Das Zeughaus ist eine museale Sammlung von „Kriegsgeräten“ des Mittelalters bis ca. Jahrhundertwende und einen Allgemeinbildungs-Pflichtbesuch wert. Das Siebenkapellenareal ist eine Kirche, die der Säkulasierung zum Opfer fiel und zw. 1945 bis ca. 1988 als Lager der Post diente – heute leerstehend.

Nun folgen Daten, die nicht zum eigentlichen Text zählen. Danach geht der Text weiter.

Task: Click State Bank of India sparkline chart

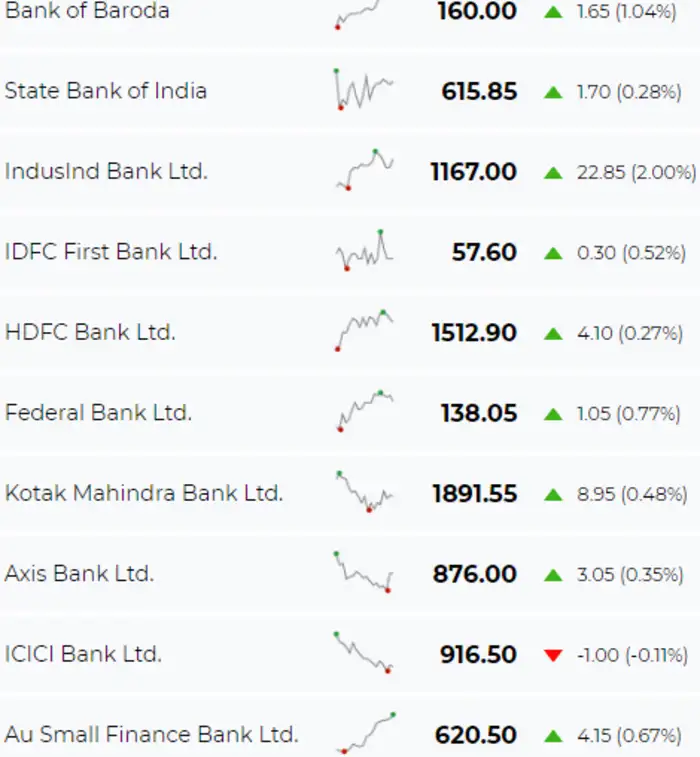Action: 364,89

Doch unser Augenmerk richtet sich nicht auf bekanntes und vielseitig dokumentiertes, sondern wandert über die Parallelstraße: Ein Brunnen.
Gewidmet: „Tiroler Turngau“ für Friedrich Ludwig Jahn – Turnvater „Jahn“ – Wie nicht anders zu erwarten in der Jahnstraße, unweit dem Messegelände gelegen. Für diesen Herren wurden einige Denkmäler im deutschsprachigen Raum erbaut, da er als Begründer und „Vater“ des Turnsports und des organisierten Massensports gilt. Er entwickelte allerdings nicht nur den Sport, sondern auch eine Ideologie, die über körperliche Ertüchtigung wiederum Welt -und Menschenbilder transportierte. Sehr unchristliche Menschenbilder. Daraus ergab sich wiederum eine enge Bindung an sogenannte „Burschenschaften“.

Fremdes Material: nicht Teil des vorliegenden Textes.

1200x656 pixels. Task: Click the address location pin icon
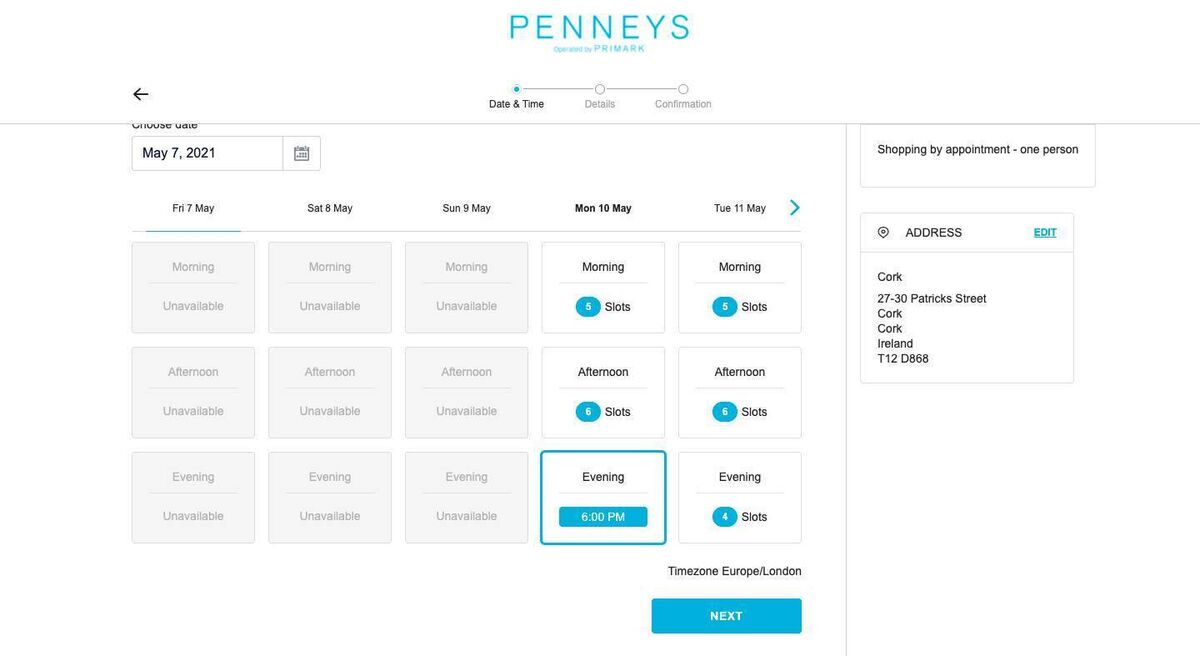(883, 232)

Fakten: Unter der Straßennamenbeschilderung ist folgende Zusatztafel zu verinnerlichen:
„Die Stadt Innsbruck ist sich seiner historischen Verantwortung bewusst. Dazu gehört auch verantwortungsvoll mit Straßenbenennungen vergangener Zeiten umzugehen. Oft waren es politische Rahmenbedingungen oder zeitgeistige Strömungen welche diese Vergaben beeinflusst haben.Hier soll eine dieser Straßenbezeichnungen bestehen bleiben, nicht um eine Person zu ehren oder hervorzuheben, sondern um als Mahnmahl gegen das Vergessen ideologischer Verirrungen zu wirken.“

de.wikipedia.org/wiki/Turnvater_Jahn

Text und Fotos: MARTIN KAPFERER





Martin Kapferer

5 Comments

  1. Frisch, fromm, fröhlich, frei – es ist ja kein Zufall, dass der Körperkult unter den Nazis ein ideologischer Fixpunkt war. Immerhin wurde das Straßenschild historisch ergänzt … ein wichtiger Beitrag zur historischen Aufklärung. Dieser Artikel natürlich auch, Respekt 🙂

    • …Vielen Dank…Eine Intention war mitunter auch der Versuch aufzuzeigen, wie vermeintlich „Gutes“ z.b. Sport, Gesundheit als Lenkungsinstrument mißbraucht werden kann und keine Generation vor ähnlichen Mechanismen gefeit ist…

  2. aber im taxi wird man nicht sagen "bitte in die straße, deren name als mahnmal dient" sondern sondern "bitte in die jahnstraße". ich finde straßennamen dienen denkbar schlecht zur mahnung.

    • …Sie dienen allerdings der Erinnerung und Orientierung – ich finde eine schöne, brauchbare Metapher….wie sie interpretiert wird liegt natürlich im Auge des Betrachters…

  3. In Innsbruck gibt es neben der Kernstockstraße und dem nationalen Geier vor der alten Uni noch zahlreiche weitere braune Einfärbungen. Aber was will man erwarten, wenn in unseren Breiten zum "landesüblichen Empfang" noch Nazimusik gespielt wird?